Dopo La Grande Bellezza, Paolo Sorrentino presenta al festival di Cannes il suo ultimo lavoro, Youth – La giovinezza. Sebbene il film precedente abbia avuto il potere di conquistare le scene dell’immaginario collettivo mondiale e quindi imporsi come uno dei caposaldi nella storia del cinema italiano – non è un caso che abbia vinto l’Oscar – Youth, non regge il confronto. Si rimane frastornati e confusi davanti a una pellicola ridotta ad accostamenti retorici, banali e forzati.
Non convince nonostante la sinergia di grandi attori – presenti Michael Caine, Harvey Keitel, Rachel Weisz, Jane Fonda – e un titolo così accattivante e amabile che solo a pronunciarlo ci si sente bene.
I due protagonisti, Fred Ballinger (Michael Caine), anziano direttore d’orchestra e l’amico Mick Boyle (Harvey Keitel), vecchio regista ancora in attività, ricordano il dipinto di De Chirico “Gli Archeologi” (1940), due figure colme di rovine antiche. Colonne, capitelli, timpani e archi messi quasi a caso come tanti cervelli buttati lì in un significato surreale che dice tutto e niente. Solo nostalgia sgravida.
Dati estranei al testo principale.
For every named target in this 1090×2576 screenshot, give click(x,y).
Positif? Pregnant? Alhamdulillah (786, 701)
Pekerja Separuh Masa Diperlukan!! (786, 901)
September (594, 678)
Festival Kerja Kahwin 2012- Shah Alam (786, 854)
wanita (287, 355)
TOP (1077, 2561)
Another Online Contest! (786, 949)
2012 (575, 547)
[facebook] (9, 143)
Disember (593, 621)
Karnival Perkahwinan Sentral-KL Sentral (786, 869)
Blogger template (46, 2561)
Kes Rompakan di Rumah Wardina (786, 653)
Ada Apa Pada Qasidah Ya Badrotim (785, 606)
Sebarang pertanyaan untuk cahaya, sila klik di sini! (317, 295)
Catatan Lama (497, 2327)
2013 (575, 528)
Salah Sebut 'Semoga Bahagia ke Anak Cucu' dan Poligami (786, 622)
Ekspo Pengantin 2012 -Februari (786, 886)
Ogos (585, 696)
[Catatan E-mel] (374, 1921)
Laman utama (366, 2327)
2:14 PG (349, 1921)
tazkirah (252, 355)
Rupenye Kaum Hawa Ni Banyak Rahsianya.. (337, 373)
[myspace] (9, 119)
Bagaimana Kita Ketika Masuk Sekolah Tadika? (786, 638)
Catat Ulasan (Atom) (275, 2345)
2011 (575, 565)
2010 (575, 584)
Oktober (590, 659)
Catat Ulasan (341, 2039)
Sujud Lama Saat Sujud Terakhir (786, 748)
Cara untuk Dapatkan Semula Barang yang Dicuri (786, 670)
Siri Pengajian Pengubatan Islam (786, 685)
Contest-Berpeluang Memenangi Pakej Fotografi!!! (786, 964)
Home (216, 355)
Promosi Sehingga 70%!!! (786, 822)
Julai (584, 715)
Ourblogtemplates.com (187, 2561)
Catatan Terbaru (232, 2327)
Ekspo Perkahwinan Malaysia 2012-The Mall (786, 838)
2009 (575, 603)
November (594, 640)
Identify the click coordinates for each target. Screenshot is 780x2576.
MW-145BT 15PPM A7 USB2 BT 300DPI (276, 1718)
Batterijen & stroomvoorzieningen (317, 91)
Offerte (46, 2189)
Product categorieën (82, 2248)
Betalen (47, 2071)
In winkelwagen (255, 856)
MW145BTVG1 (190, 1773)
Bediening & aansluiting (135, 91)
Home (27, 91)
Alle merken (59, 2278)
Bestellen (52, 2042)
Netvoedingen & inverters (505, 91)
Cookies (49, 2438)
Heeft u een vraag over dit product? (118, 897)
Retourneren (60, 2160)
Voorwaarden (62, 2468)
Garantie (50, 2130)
Siamo in un grande hotel sulle Alpi, dove i very important people si rifugiano per ritemprare il corpo e lo spirito dalle fatiche del successo. Massaggi di ogni tipo, saune, trattamenti di bellezza per il corpo, spettacoli d’intrattenimento serali, lunghe passeggiate tra le montagne in fiore. Non mancano le mucche, tipiche delle zone alpine con il mantello fulvo, provviste al collo di campanelli di varie dimensioni e grandi mammelle piene di latte, qualche ceppo sparso qua e là. Non mancano neppure le grandi “mammelle” di miss Universo piene di silicone che “a parole” fanno rifiorire il vecchio Fred e vedere ”Dio” a Mick.
Rapiti da tutta questa bellezza, tra natura e godimento corporale, la sceneggiatura ci porta di colpo nelle ferite dei personaggi, nei dialoghi pesanti come pietre infuocate ancora di rabbia, nelle tristezze e nelle zone d’ombra di vite che non riescono a dare un senso o ad affrontare il divenire. I personaggi mancano di un loro peso specifico, una connotazione forte e dritta. E’ tutto in superficie.
Resta da dire che la fotografia sorrentiniana (Luca Bigazzi, direttore della fotografia) e il sound creano un certo appeal nell’economia e supportano le parti deboli. Solo gli occhi profondi e lucidi, beffardi, sanamente distaccati di Michel Caine e delle mucche convincono. Il resto: un attore in cerca di un personaggio, una bambina che vorrebbe essere lasciata in santa pace a mangiarsi le unghie, una quarantenne non brava a letto, una miss Universo “depotenziata”, un ex-calciatore trasformatosi simpaticamente in una palla di lardo e la piatta ed inerte solitudine… con il dolce sottofondo musicale di Celing Gazing.